The 21st Century Cultural Revolution that the People’s Republic of China (PRC) showcases is one that is characterized by repressive laws and cultural assimilation. The world witnessed the Culture of the Dominant Han Race being stripped away by the Communist Party led by Mao Zedong and the Gang of Four from 1966-76 in the name of a Cultural Revolution. Today, Chinese President Xi Jinping, almost 50 years after the incident, is set out to stripping away what is left of the culture of the Chinese minorities.

Xi Jinping’s vision of national and ideological unity through cultural identity is what the 21st Century Cultural Revolution has come down to. China’s border regions, including Tibet and the Xinjian province, have faced growing government repression and extensive campaigns to dispense off their minority education, religions and cultures. While the provinces of Tibet and Xinjiang can be said to be more or less enveloped by the domineering presence of China, one more province is being added to the list. Inner Mongolia, the northern Chinese province is facing tumultuous times with the Chinese government’s new education program that was launched in September of 2020. The new program, known as ‘Secondary Bilingual Education’, has changed the language of instruction from Mongolian to Mandarin Chinese. The rule states that Mandarin must be taught from the first grade, which is one year earlier than before across the region’s bilingual boarding schools. History, politics and literature are to be taught in Mandarin instead of Mongolian.

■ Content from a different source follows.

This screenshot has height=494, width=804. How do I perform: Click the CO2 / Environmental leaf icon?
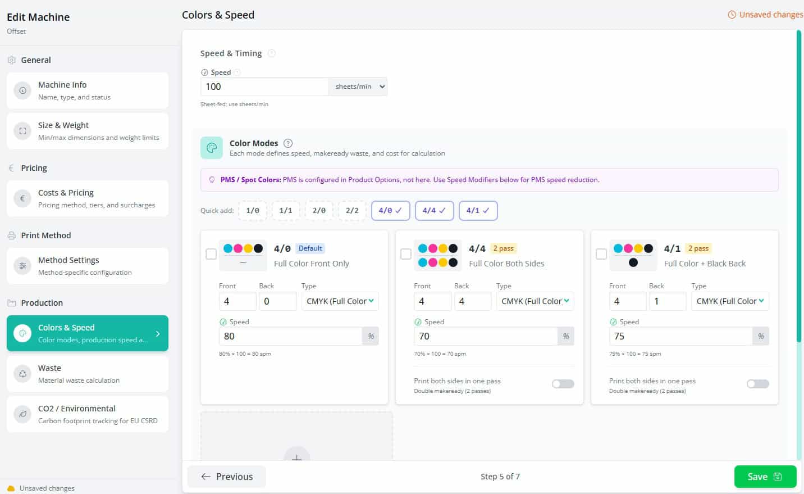coord(22,414)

Inner Mongolia, along with Tibet and Xinjiang, is deemed the prefix – ‘Autonomous Region’. While the autonomous status is to be questioned, what is to be highlighted is the mere fact that Beijing has been exercising greater control over these ethnic minority provinces. While Inner Mongolia was absorbed into China centuries ago, activists in the region and outside refer to the region as Southern Mongolia.

According to to the 2010 census, an estimated 5 million Mongolians are living in the province. This is in stark contrast to the independent state of Mongolia, which is to the north of Inner Mongolia, which has a population of 3.1 million people. It should also be noted that the ethnic Mongolian population in China makes for less than a fifth of the region’s 25.3 million population. Meaning the population is vastly outnumbered by Han Chinese.

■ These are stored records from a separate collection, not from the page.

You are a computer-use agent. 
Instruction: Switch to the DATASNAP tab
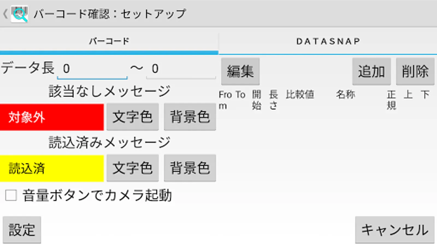coord(328,41)
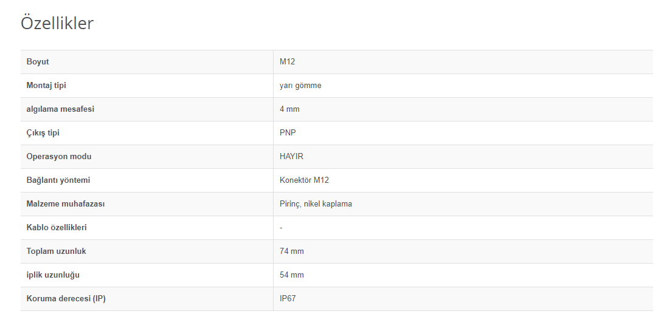Click the Pirinç, nikel kaplama value
667x328 pixels.
tap(316, 204)
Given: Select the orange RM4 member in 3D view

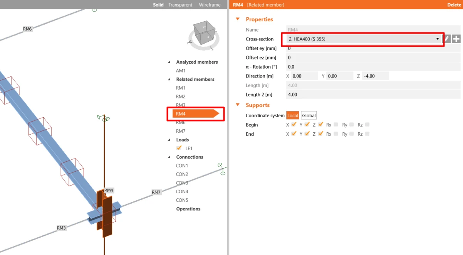Looking at the screenshot, I should click(104, 212).
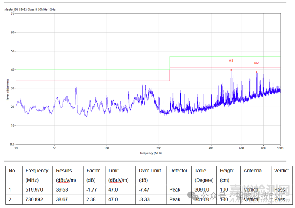
Task: Select the chart title EN 55032 Class B
Action: pos(30,9)
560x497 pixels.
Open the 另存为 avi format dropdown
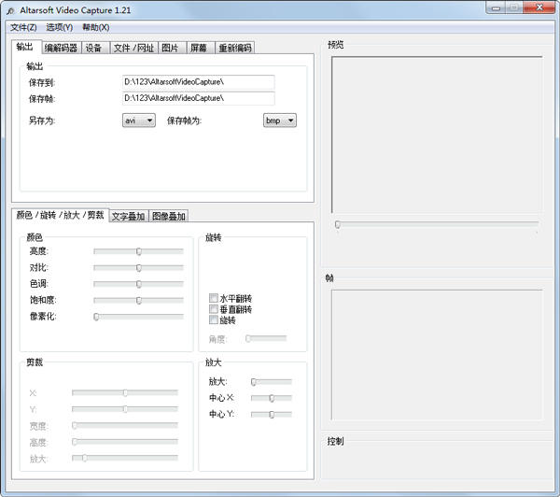tap(139, 121)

According to the Southern Mongolian Human Rights Information Center (SMHRIC), the Chinese authorities had shut down the only Mongolian-language social media site in China, Bainu in August of 2020. The site is known to have hosted about 400,000 users in Inner Mongolia. This move is attributed to the rise in tensions between the government and the people due to Beijing’s plan to phase out Mongolian-language education in the region.

The move witnessed protests in Inner Mongolia with thousands of students and their parents undertaking a regionwide civil disobedience campaign. High school students staged walkouts while many parents pulled their students from schools. Nevertheless, Chinese security officials have been successful in quelling the protests.

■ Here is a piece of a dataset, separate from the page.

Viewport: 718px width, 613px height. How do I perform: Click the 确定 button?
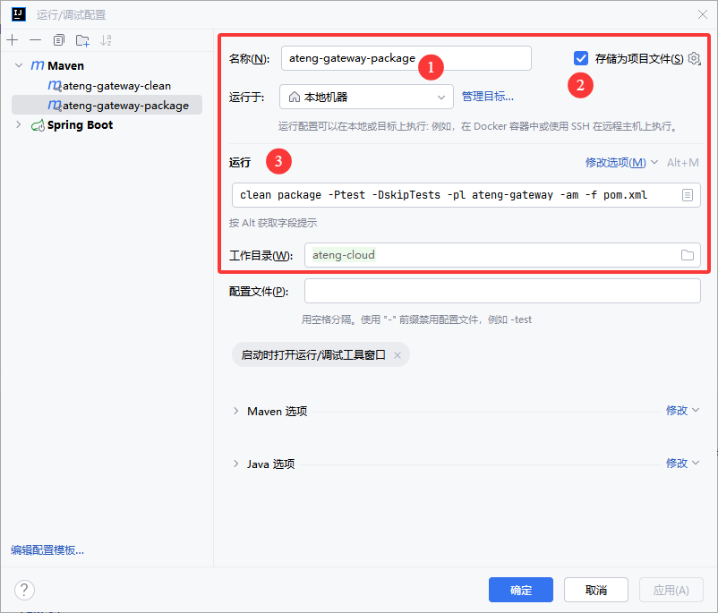click(x=520, y=590)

Cultural assimilation through language has been of the most crucial steps that the Chinese Communist Party (CCP) has implemented on its ethnic minority populations. Language policies were implemented in Xinjiang and Tibet in 2017 and 2018 respectively.

Why the Need for Cultural Assimilation?

China’s ethnic minority areas account for nearly two-thirds of the country’s landmass. The Constitution of the country states that “all ethnic groups in the People’s Republic of China are equal. The state protects the lawful rights and interests of the ethnic minorities” (National Minorities Policy and Its Practice in China).Where does the need for national homogenisation come from?

For the CPP, the identity of an individual is not to be preceded over their ethnic identities but should represent the Chinese state. The move is also directly proportional to legitimising the Chinese Communist Party as the sole centre of power in China. The need to establish absolutive and permanent control of its population also comes from the ideological differences that could lead to a potential struggle or split from the mainland.

Historically, China is a multi-ethnic country that was formed through territorial expansion and a fusion of different peoples throughout history. Its widely dispersed population is characterized by tremendous geographic, linguistic, cultural and religious diversity. There are about fifty six officially recognized ethnic minorities in China (Wu, 2014). Minorities such as the Tibetans, Uygurs and Kazakhs have distinct and strong cultures, languages, religions and respective traditions.

In a bid to assimilate these groups into the larger and dominant Han Chinese culture, the government and the CCP has gone to great lengths. In Xinjiang, mass detention camps have been found that keeps the ethnical minority community of Uighur Muslims. Today, the Xinjiang province is known to be the home of the second-largest mass detention of a minority group since the Second World War. The detention camps are also known as ‘vocational training camps’ which are used to impose the larger CCP ideology over their Uighur religious identity.

While China’s national minorities are relatively small when compared to the country’s total population, the geographic areas that these ethnic minorities constitute account for almost 60 per cent of the territory of the country. This largely includes the border and remote areas which are of strategic importance and are extremely rich in natural resources (Wang, 1995).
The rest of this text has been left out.